** Begin **
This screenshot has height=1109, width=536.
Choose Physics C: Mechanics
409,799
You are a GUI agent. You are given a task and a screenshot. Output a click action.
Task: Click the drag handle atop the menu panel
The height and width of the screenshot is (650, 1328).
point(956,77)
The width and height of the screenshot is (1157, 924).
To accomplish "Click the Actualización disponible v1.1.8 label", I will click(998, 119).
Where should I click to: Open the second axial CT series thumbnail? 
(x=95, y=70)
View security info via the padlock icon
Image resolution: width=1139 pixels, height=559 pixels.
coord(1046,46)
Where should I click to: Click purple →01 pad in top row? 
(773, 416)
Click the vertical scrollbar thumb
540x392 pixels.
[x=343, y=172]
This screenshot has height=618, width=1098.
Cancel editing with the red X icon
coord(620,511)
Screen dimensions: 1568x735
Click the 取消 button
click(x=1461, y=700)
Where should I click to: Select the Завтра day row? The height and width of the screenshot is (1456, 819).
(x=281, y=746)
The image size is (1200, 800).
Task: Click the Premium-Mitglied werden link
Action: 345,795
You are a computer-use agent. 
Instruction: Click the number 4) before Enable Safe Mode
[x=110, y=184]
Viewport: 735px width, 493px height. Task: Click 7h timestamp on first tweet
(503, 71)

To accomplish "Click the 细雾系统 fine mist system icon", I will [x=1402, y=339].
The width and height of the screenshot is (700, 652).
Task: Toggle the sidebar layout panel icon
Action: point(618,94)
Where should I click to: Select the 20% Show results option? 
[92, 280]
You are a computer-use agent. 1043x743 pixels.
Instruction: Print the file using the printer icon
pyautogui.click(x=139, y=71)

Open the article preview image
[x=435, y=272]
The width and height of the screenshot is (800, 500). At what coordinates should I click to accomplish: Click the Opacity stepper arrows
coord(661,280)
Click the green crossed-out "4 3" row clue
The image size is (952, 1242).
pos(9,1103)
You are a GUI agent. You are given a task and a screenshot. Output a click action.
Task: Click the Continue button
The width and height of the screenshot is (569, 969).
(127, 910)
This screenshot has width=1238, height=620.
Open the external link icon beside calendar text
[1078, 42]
** End **
▶ _What you need to do_
Copy all of the rows above, replacing every occurrence of "Where should I click to:" with "Which point should I click to:" and leaving everything else unchanged.

▶ _Answer below_
This screenshot has height=1109, width=536.
Choose Physics C: Mechanics
409,799
You are a GUI agent. You are given a task and a screenshot. Output a click action.
Task: Click the drag handle atop the menu panel
The height and width of the screenshot is (650, 1328).
point(956,77)
The width and height of the screenshot is (1157, 924).
To accomplish "Click the Actualización disponible v1.1.8 label", I will click(998, 119).
Which point should I click to: Open the second axial CT series thumbnail? 
(x=95, y=70)
View security info via the padlock icon
Image resolution: width=1139 pixels, height=559 pixels.
coord(1046,46)
Which point should I click to: Click purple →01 pad in top row? 
(773, 416)
Click the vertical scrollbar thumb
540x392 pixels.
[x=343, y=172]
This screenshot has height=618, width=1098.
Cancel editing with the red X icon
coord(620,511)
Screen dimensions: 1568x735
Click the 取消 button
click(x=1461, y=700)
Which point should I click to: Select the Завтра day row? The height and width of the screenshot is (1456, 819).
(x=281, y=746)
The image size is (1200, 800).
Task: Click the Premium-Mitglied werden link
Action: 345,795
You are a computer-use agent. 
Instruction: Click the number 4) before Enable Safe Mode
[x=110, y=184]
Viewport: 735px width, 493px height. Task: Click 7h timestamp on first tweet
(503, 71)

To accomplish "Click the 细雾系统 fine mist system icon", I will [x=1402, y=339].
The width and height of the screenshot is (700, 652).
Task: Toggle the sidebar layout panel icon
Action: point(618,94)
Which point should I click to: Select the 20% Show results option? 
[92, 280]
You are a computer-use agent. 1043x743 pixels.
Instruction: Print the file using the printer icon
pyautogui.click(x=139, y=71)

Open the article preview image
[x=435, y=272]
The width and height of the screenshot is (800, 500). At what coordinates should I click to accomplish: Click the Opacity stepper arrows
coord(661,280)
Click the green crossed-out "4 3" row clue
The image size is (952, 1242).
pos(9,1103)
You are a GUI agent. You are given a task and a screenshot. Output a click action.
Task: Click the Continue button
The width and height of the screenshot is (569, 969).
(127, 910)
This screenshot has width=1238, height=620.
Open the external link icon beside calendar text
[1078, 42]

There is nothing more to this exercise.